Feds Call For Tougher Restrictions On Electronic Voting
Posted: 4:45 pm PDT June 8, 2004Updated: 8:14 am PDT June 9, 2004
WASHINGTON -- The head of a federal voting commission called
Tuesday for tougher security measures for electronic voting by the
November elections, but said the issue of requiring paper receipts
as backup needs further study. DeForest B. Soaries, chairman of the Election Assistance
Commission, said he wants election officials to be able to analyze
software source code in the electronic systems they pay for, which
some vendors have resisted. "The increased use of electronic voting devices has created
security concerns that the U.S. Election Assistance Commission must
address," he said in remarks prepared for delivery at a Maryland
conference of election officials. In an interview before the speech, Soaries said the issue of
paper ballots that voters can verify -- perhaps the most-debated
aspect of the controversy over electronic voting -- requires more
study and that calling for such receipts by November would be
unrealistic. He said it was possible the panel would recommend
paper ballots in the future. "If there was unanimity among scholars and scientists on the
paper issue it would be a more compelling case," Soaries said.

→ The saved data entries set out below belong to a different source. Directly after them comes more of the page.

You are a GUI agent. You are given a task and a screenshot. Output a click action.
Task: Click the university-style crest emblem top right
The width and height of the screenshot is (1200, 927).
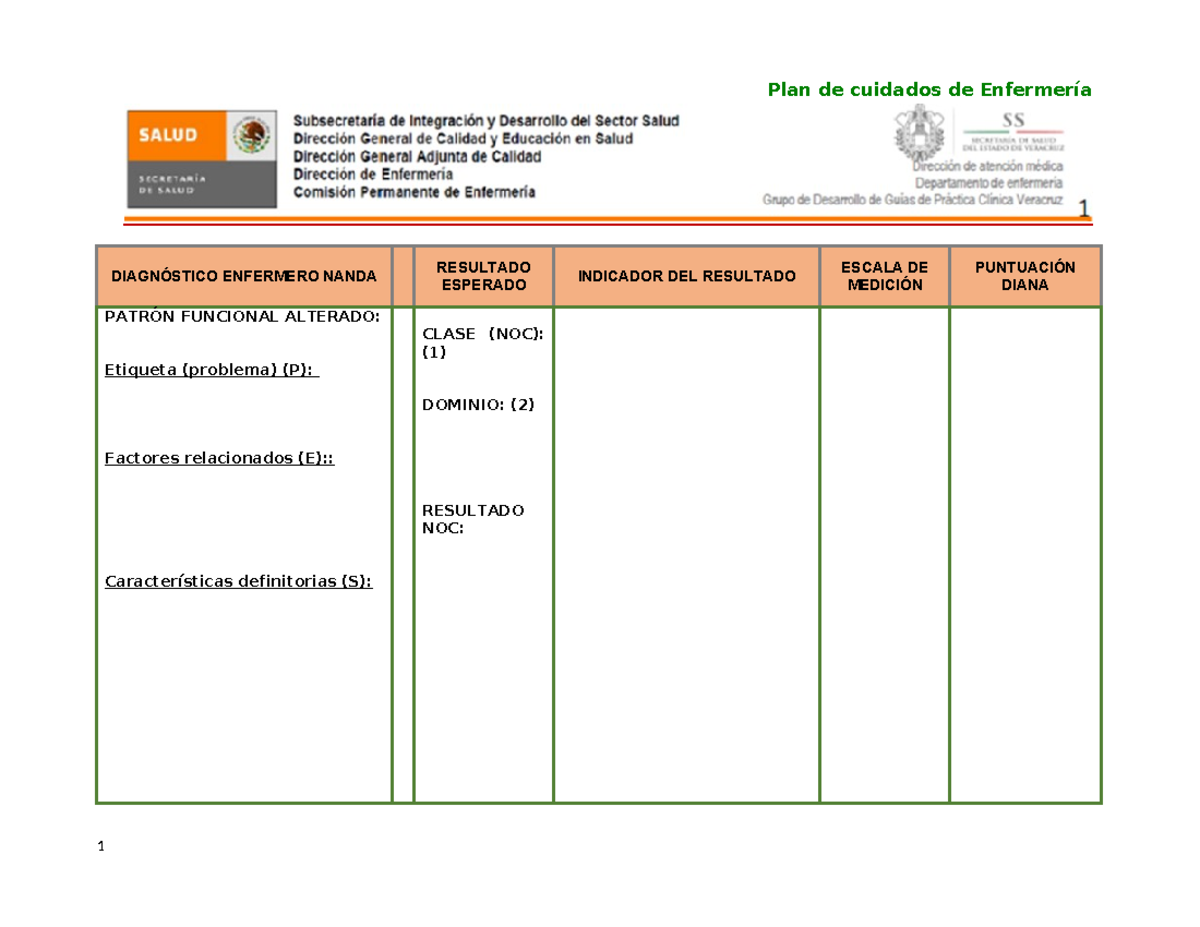(919, 131)
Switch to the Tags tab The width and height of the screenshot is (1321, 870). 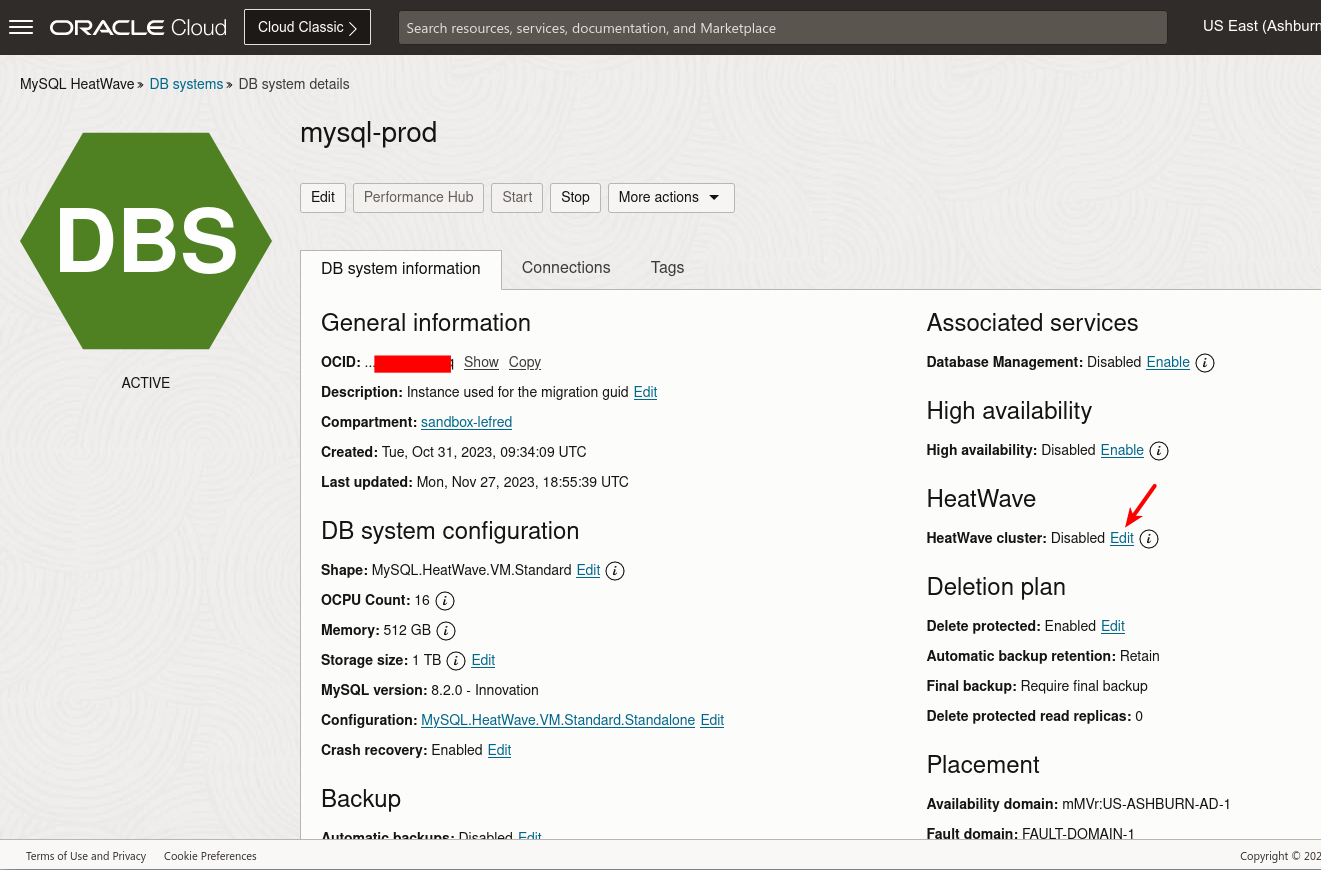click(x=667, y=267)
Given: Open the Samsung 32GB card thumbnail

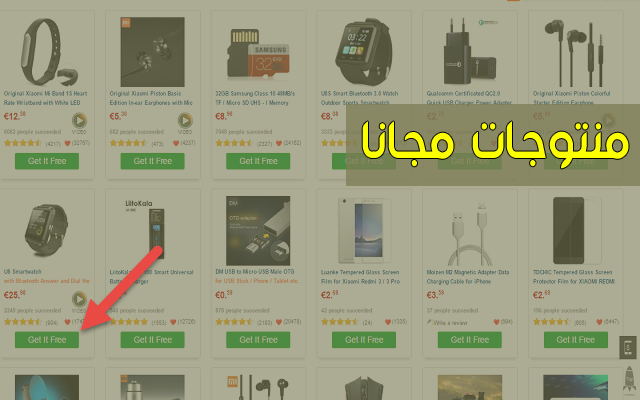Looking at the screenshot, I should [x=258, y=53].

"All of the research, all of the testimony we've received, all the
writings that I've read argue for more research." Some 50 million Americans -- about 30 percent of voters -- are
expected to vote electronically on Nov. 2. But concerns about the
ATM-like machines have grown since computer scientists began
criticizing them as dangerously vulnerable to hackers and
mechanical failure. Many local election officials defend electronic voting as
reliable and voter-friendly. But increasingly state and federal
policy makers are calling for a "voter verifiable paper ballot"
that would create a physical record documenting voter intent. California's secretary of state is requiring electronic voting
machines to produce paper trails by 2006. Some critics of electronic voting also want vendors to make
their software source codes public so they can be widely
scrutinized for security flaws.Soaries said he wasn't prepared to
ask software developers to release such proprietary information.
But he said he wants the commission to urge vendors to share their
source codes with local election officials who use federal money
for electronic voting machines. In his prepared remarks, Soaries said every jurisdiction using
electronic voting devices should identify and implement new
security measures, and consider options including paper
verification, "parallel monitoring" in which the machines are
randomly tested on Election Day, cryptography measures and chain of
custody and management practices. He also said vendors of electronic-voting software should submit
certified software to the National Institute of Standards and
Technology, which would allow election officials to compare
software used in elections against an original version. The four-member, bipartisan commission was created by the Help
America Vote Act of 2002. It does not have regulatory authority but
is charged with making recommendations for running elections.